- What is needed -
Print the stretch from "The hypobranchial gland is a" through "modified hypobranchial gland." of the hypobranchial gland text exactly as it appears.

- Source text -
##########

= Hypobranchial gland =

The hypobranchial gland is a glandular structure which is part of the anatomy of many mollusks, including several different families of gastropods, and also many protobranch bivalves. This gland produces mucus as well as biologically active compounds. The cephalopod ink sac is a modified hypobranchial gland.

==Anatomy and function==
- Gastropods
The hypobranchial gland is found in many sea snails, including those in the families Haliotidae, Buccinidae, Mitridae and Costellariidae. It usually presents itself as a thickening of the tissue located in the roof of the animal's mantle cavity. This is in association with parts of the aquatic mollusk anatomy that perform sediment consolidation in these organisms. However, this gland is absent in all terrestrial gastropods except the Neritacea. Its morphology, however, is variable between different groups of snails.

Glands with similar functions are present in the Nuculidae, Solenomyidae, Monia, Patellacea, and Loritcata.

In the Haliotidae, this gland has two lobes in the roof of the mantle cavity with the left larger than the right. It is deeply ridged and secretes mucus. The purpose of the mucus is to trap, collect, and excrete sediment that collects as water flows over the gills of these organisms.
- Aculifera
In the aculifera the hypobranchial glands are referred to as "mucus tracts" and occupy a posterior position in the body.

=== Bacterial community ===
In a study done on individuals from the species Dicathais orbita, a member of the Muricidae family, it was found that the bacterial community of the hypobranchial gland was highly specialized; the community was dominated by two genera, Mycoplasma and Vibrio, which are known to contain biosynthetic species. These bacterial communities were compared to the foot of the individuals which had a larger variety of bacterial inhabitants.

=== Toxins ===
Some extracts from the hypobranchial gland have shown some toxic effects on human granulosa cells, cells inside the ovaries. These extracts can affect the hormone production of the reproductive system. As for all toxins, the effect is dependent on the dose and length of exposure to these extracts.

##########

- Recorded information -
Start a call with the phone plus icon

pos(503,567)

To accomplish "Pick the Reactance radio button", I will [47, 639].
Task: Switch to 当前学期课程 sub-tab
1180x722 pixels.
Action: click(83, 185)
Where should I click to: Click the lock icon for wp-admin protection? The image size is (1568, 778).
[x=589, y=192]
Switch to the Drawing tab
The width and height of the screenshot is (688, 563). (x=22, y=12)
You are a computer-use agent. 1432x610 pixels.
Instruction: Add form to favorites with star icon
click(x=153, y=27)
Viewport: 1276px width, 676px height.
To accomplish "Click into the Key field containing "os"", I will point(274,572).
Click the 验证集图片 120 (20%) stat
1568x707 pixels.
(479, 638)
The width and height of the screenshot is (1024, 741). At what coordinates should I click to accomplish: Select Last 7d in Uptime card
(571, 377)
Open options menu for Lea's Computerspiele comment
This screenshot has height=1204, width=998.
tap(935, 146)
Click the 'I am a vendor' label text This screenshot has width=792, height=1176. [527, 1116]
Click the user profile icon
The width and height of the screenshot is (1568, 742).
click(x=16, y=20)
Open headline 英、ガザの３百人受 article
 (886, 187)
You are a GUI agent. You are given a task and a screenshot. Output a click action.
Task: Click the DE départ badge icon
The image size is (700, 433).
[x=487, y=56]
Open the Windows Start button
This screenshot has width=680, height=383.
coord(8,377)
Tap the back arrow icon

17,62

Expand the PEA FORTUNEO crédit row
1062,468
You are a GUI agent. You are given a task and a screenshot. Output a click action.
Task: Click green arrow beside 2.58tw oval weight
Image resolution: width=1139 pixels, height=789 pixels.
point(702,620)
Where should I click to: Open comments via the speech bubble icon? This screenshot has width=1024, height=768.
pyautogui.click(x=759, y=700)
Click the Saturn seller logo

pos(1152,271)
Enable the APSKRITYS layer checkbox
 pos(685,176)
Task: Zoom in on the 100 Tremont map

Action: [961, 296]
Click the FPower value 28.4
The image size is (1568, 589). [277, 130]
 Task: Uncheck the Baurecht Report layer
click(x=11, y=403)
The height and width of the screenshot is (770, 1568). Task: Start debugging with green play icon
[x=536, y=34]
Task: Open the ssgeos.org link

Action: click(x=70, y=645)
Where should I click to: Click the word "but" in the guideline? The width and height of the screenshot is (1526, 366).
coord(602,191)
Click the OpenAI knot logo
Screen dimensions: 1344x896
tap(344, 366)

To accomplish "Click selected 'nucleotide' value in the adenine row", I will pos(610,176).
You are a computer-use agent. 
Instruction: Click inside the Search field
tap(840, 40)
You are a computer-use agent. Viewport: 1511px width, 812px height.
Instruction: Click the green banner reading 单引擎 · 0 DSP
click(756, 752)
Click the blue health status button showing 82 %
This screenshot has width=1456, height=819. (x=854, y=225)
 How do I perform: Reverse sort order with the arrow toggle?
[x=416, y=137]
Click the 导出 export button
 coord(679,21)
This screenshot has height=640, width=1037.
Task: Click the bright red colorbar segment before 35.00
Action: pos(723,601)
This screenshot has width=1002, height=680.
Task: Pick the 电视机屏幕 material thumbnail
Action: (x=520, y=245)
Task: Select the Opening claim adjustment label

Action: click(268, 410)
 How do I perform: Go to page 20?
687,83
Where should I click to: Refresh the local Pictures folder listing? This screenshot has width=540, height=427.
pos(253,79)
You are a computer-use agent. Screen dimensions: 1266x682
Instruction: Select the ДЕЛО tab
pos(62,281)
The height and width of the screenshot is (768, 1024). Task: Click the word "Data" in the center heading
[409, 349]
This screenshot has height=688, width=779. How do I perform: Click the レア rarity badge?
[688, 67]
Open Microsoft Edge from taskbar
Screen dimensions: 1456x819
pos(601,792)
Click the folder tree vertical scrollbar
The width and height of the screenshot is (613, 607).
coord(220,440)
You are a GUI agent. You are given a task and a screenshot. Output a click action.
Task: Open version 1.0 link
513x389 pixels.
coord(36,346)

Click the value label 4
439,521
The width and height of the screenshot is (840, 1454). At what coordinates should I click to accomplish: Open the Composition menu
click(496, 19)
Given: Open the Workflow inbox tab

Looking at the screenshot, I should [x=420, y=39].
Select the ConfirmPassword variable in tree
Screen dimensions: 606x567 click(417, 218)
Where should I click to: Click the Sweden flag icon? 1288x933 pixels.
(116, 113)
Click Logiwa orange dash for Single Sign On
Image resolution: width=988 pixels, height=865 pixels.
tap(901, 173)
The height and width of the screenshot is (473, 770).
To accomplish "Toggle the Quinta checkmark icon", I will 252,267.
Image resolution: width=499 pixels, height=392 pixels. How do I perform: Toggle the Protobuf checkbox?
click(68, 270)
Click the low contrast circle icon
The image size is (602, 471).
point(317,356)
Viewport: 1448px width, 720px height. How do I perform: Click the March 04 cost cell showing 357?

##########

- Result of this exercise -
The hypobranchial gland is a glandular structure which is part of the anatomy of many mollusks, including several different families of gastropods, and also many protobranch bivalves. This gland produces mucus as well as biologically active compounds. The cephalopod ink sac is a modified hypobranchial gland.